La soluzione sta, quindi, nel formulare il messaggio in una cifra che componga interesse individuale e interesse collettivo, che esalti ogni possibile convergenza e ogni possibile armonia tra questi due tipi di interesse. L’obiettivo è quello di far leva sullo svelamento della relazione tra interesse individuale e interesse collettivo anche quando tale relazione è tutt’altro che evidente.

30 Cfr. CAVAZZA NICOLETTA, La persuasione. Il Mulino editore, 2006.

51 In Italia, la pubblicità sociale, se paragonata alle esperienze maturate negli altri paesi, è in forte ritardo. Solamente agli inizi degli anni Ottanta, infatti, anche nel nostro Paese viene riconosciuta l’importanza di questo genere pubblicitario. Il primo Congresso Internazionale sulla pubblicità sociale si è tenuto a Bruxelles nel 1983. In quella occasione, l’International Advertising Association aveva organizzato una mostra di campagne sociali poi raccolte in un libro a cura di Andrè Waedemon. In Italia il primo convegno nazionale sulla pubblicità sociale è stato organizzato dall’Istituto Pubblicità Progresso a Milano nel 1989. Il titolo del convegno: “Il tam tam del vivere civile. La comunicazione al servizio del cittadino”. Negli anni Ottanta il volume dei messaggi di carattere sociale si è ampliato: si è passati dalle 18 campagne del 1983 alle 54 del 1988. Da una analisi qualitativa relativa alla pubblicità sociale effettuata per conto di Pubblicità Progresso dall’Istituto Delpho nel maggio 1989 risulta peraltro chiaramente che, essa raccoglie un largo consenso poiché è giudicata utile alla collettività. La pubblicità è ritenuta utile perché fa conoscere i problemi, informa, coinvolge le persone, sensibilizza, fa rendere conto dei problemi.

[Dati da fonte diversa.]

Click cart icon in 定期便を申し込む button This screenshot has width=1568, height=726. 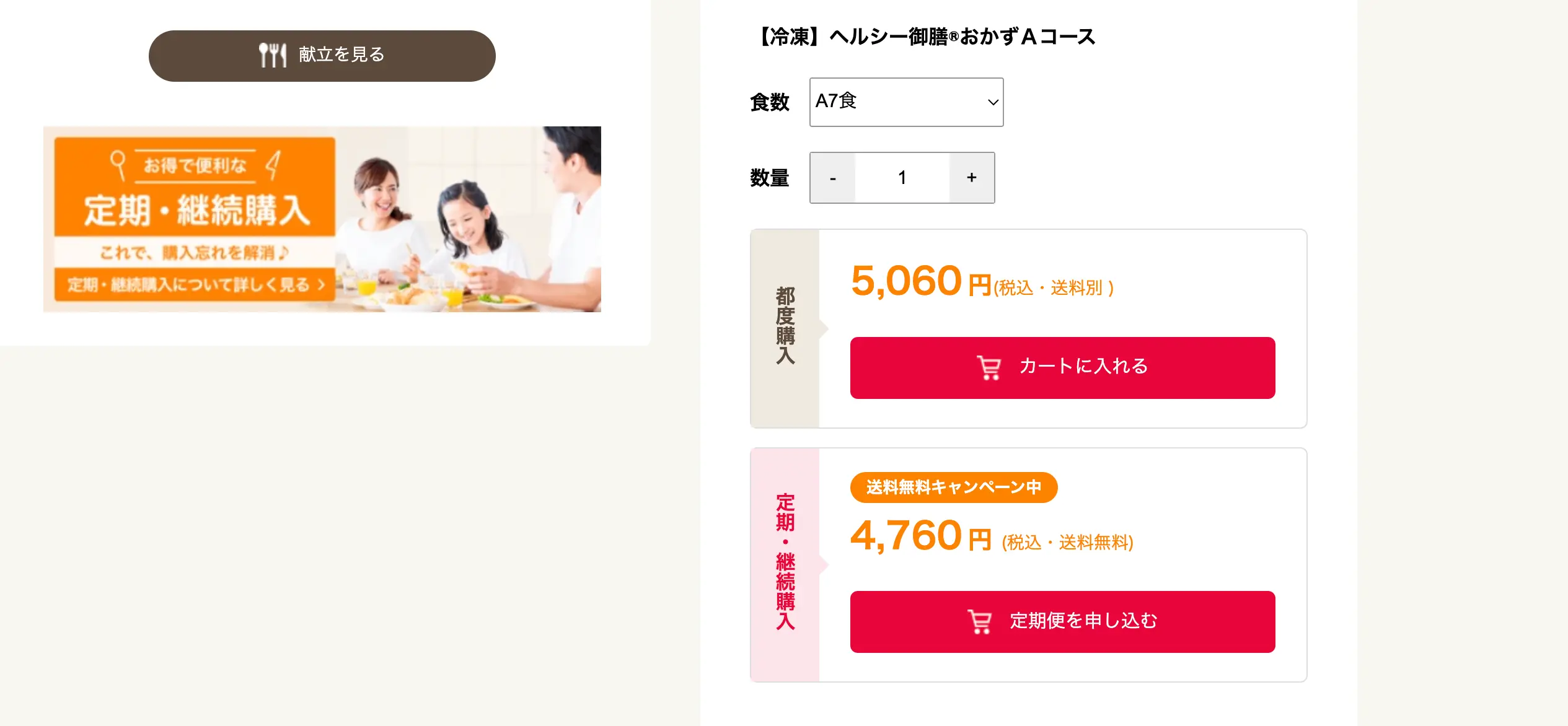980,621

Insomma, i messaggi sociali richiamano alla consapevolezza individuale insegnamenti, regole di comportamento, soluzioni ragionevoli che varie circostanze possono aver reso latenti. Alla pubblicità sociale va forse riconosciuta la capacità/possibilità di intervenire più sul piano della consapevolezza, che su quello della coscienza.

La comunicazione sociale difficilmente potrà produrre valori, casomai potrà diffonderli e rafforzarli 31.

31 Cfr. LOMBARDI MARCO, Il nuovo manuale di tecniche pubblicitarie. Il senso e il valore della pubblicità. Franco Angeli editore , 2008.